YuanmingZhang65 / FastBiCmrMLM

A fast GWAS software for binary traits in case-control dataset
3 stars 0 forks source link

FastBiCmrMLM (Fast Binary-trait Compressed variance component multi-locus random-SNP-effect Mixed Logistic Model) is an R package designed for case-control genome-wide association study (GWAS), which consider additive and dominant effects and their polygenic backgrounds in a compressed variance component mixed logistic model.
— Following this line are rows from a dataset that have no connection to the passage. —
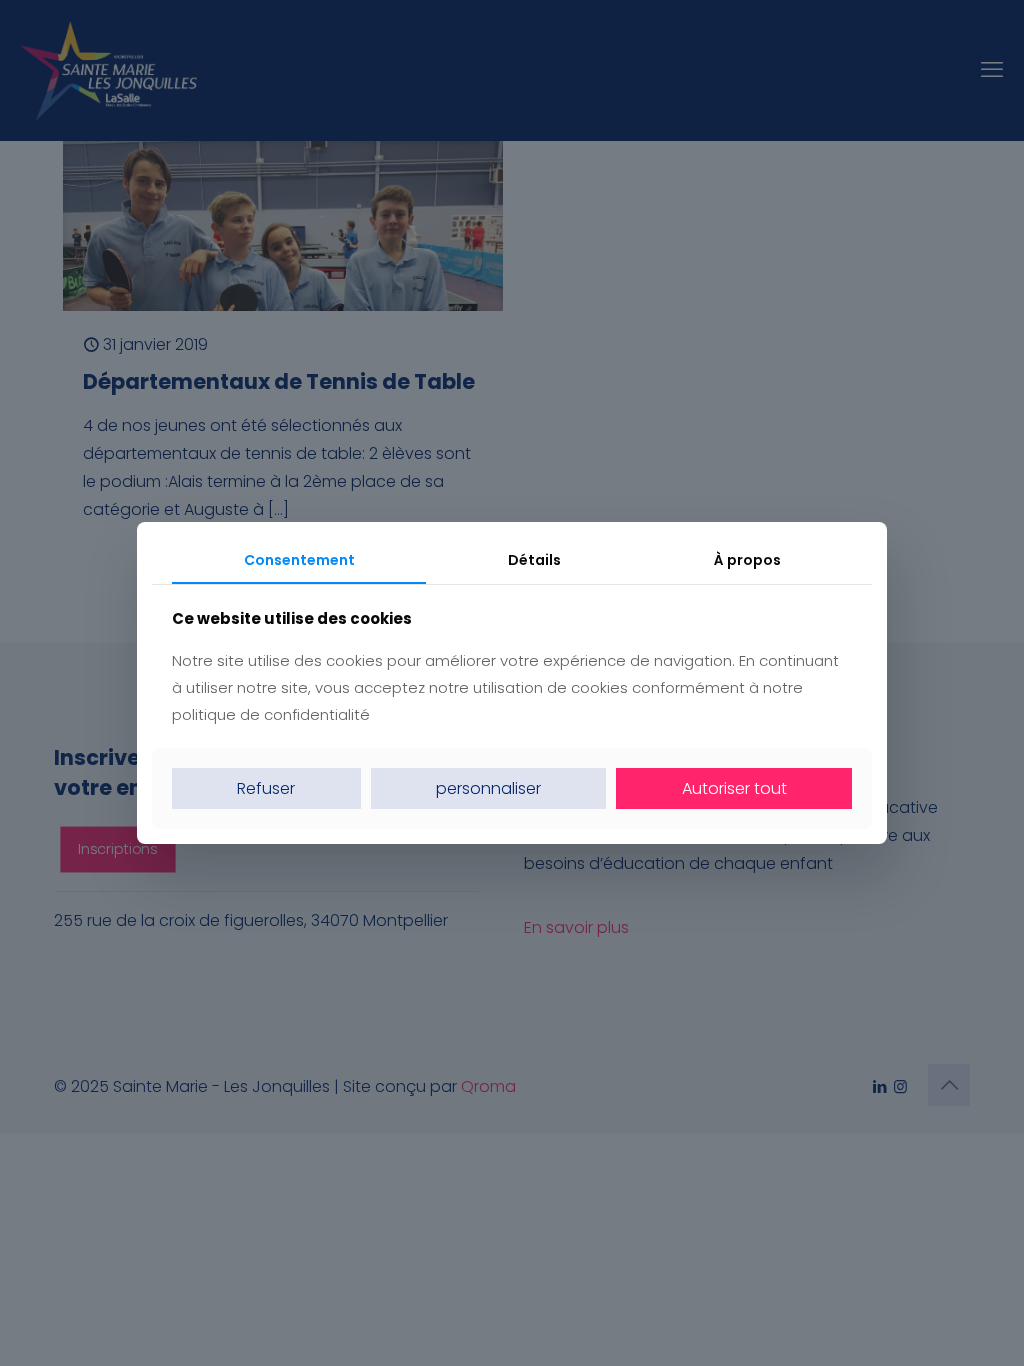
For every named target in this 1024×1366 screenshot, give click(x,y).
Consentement (299, 560)
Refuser (266, 788)
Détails (534, 560)
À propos (747, 560)
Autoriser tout (734, 788)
The current version, FastBiCmrMLM v0.0.1, features four algorithms: 1) FastBiCmrMLM: Primary algorithm for FastBiCmrMLM, which is used to analyze small samples with the number of individuals less than 1,000. 2) FastBiCmrMLM-Time: A fast version of FastBiCmrMLM, which is used to analyze the samples with the number of individuals from 1,000 to 20,000. FastBiCmrMLM-Time took about seven minutes for one disease of WTCCC1 datasets. 3) FastBiCmrMLM-RAM: Optimized for memory efficiency, which is used to save memory when sample size is large (≥ 20,000). In the analysis of biobank-scale simulation datasets (500,000 individuals and one million SNP markers), FastBiCmrMLM-RAM took about 13.5 hours on the server with 10 CPUs and the memory usage of 141 Gb for one sample. 4) FastBiCmrMLM-Hap: Haplotypes for each bin are constructed by adjacent linkage disequilibrium markers and used to associate the trait of interest using FastBiCmrMLM.

Algoirthms 1) to 3) can be used to detect structure variant. FastBiCmrMLM v0.0.1 works only on Linux system.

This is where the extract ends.